Start of DATASET RECORDS

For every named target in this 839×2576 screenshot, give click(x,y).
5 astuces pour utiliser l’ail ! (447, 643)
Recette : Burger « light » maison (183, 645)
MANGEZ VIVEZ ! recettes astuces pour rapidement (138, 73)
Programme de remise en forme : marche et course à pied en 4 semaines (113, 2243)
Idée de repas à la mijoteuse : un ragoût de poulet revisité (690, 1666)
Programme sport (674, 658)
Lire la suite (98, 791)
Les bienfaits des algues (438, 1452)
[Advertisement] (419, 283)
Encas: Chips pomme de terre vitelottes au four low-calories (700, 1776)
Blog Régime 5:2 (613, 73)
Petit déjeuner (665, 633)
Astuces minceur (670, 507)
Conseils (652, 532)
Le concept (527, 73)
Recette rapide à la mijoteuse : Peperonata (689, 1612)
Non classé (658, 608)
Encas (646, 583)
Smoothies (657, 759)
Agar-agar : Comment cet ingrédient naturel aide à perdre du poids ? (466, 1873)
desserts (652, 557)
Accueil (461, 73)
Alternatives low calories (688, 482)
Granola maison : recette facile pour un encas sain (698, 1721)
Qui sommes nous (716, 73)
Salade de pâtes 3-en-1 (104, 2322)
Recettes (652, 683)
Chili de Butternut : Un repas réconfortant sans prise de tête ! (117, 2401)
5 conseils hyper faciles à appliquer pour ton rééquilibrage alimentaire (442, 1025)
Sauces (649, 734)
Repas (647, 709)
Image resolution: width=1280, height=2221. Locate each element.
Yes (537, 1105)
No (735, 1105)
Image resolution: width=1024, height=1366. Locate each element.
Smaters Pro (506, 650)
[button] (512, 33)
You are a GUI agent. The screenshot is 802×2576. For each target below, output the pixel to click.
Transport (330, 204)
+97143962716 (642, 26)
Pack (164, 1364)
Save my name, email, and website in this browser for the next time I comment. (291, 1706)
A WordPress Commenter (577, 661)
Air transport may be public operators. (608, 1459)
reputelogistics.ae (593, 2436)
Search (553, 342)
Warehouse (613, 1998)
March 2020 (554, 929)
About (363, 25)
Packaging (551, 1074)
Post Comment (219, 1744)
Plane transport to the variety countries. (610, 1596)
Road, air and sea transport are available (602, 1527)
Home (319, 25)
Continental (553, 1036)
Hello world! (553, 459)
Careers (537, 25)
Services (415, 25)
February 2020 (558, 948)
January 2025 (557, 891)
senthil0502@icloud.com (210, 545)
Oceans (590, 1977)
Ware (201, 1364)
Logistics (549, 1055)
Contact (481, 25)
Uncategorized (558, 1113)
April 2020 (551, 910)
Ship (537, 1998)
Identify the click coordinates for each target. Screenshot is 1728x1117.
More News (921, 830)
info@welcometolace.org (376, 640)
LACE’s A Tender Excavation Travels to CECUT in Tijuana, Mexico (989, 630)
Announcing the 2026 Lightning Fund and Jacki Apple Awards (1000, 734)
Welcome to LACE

End of DATASET RECORDS

- **EXERCISE PROMPT**: Reproduce all of the entries verbatim.

- **SOLUTION TO THIS EXERCISE**:
For every named target in this 839×2576 screenshot, give click(x,y).
5 astuces pour utiliser l’ail ! (447, 643)
Recette : Burger « light » maison (183, 645)
MANGEZ VIVEZ ! recettes astuces pour rapidement (138, 73)
Programme de remise en forme : marche et course à pied en 4 semaines (113, 2243)
Idée de repas à la mijoteuse : un ragoût de poulet revisité (690, 1666)
Programme sport (674, 658)
Lire la suite (98, 791)
Les bienfaits des algues (438, 1452)
[Advertisement] (419, 283)
Encas: Chips pomme de terre vitelottes au four low-calories (700, 1776)
Blog Régime 5:2 (613, 73)
Petit déjeuner (665, 633)
Astuces minceur (670, 507)
Conseils (652, 532)
Le concept (527, 73)
Recette rapide à la mijoteuse : Peperonata (689, 1612)
Non classé (658, 608)
Encas (646, 583)
Smoothies (657, 759)
Agar-agar : Comment cet ingrédient naturel aide à perdre du poids ? (466, 1873)
desserts (652, 557)
Accueil (461, 73)
Alternatives low calories (688, 482)
Granola maison : recette facile pour un encas sain (698, 1721)
Qui sommes nous (716, 73)
Salade de pâtes 3-en-1 (104, 2322)
Recettes (652, 683)
Chili de Butternut : Un repas réconfortant sans prise de tête ! (117, 2401)
5 conseils hyper faciles à appliquer pour ton rééquilibrage alimentaire (442, 1025)
Sauces (649, 734)
Repas (647, 709)
Image resolution: width=1280, height=2221. Locate each element.
Yes (537, 1105)
No (735, 1105)
Image resolution: width=1024, height=1366. Locate each element.
Smaters Pro (506, 650)
[button] (512, 33)
You are a GUI agent. The screenshot is 802×2576. For each target below, output the pixel to click.
Transport (330, 204)
+97143962716 (642, 26)
Pack (164, 1364)
Save my name, email, and website in this browser for the next time I comment. (291, 1706)
A WordPress Commenter (577, 661)
Air transport may be public operators. (608, 1459)
reputelogistics.ae (593, 2436)
Search (553, 342)
Warehouse (613, 1998)
March 2020 (554, 929)
About (363, 25)
Packaging (551, 1074)
Post Comment (219, 1744)
Plane transport to the variety countries. (610, 1596)
Road, air and sea transport are available (602, 1527)
Home (319, 25)
Continental (553, 1036)
Hello world! (553, 459)
Careers (537, 25)
Services (415, 25)
February 2020 (558, 948)
January 2025 (557, 891)
senthil0502@icloud.com (210, 545)
Oceans (590, 1977)
Ware (201, 1364)
Logistics (549, 1055)
Contact (481, 25)
Uncategorized (558, 1113)
April 2020 (551, 910)
Ship (537, 1998)
Identify the click coordinates for each target. Screenshot is 1728x1117.
More News (921, 830)
info@welcometolace.org (376, 640)
LACE’s A Tender Excavation Travels to CECUT in Tijuana, Mexico (989, 630)
Announcing the 2026 Lightning Fund and Jacki Apple Awards (1000, 734)
Welcome to LACE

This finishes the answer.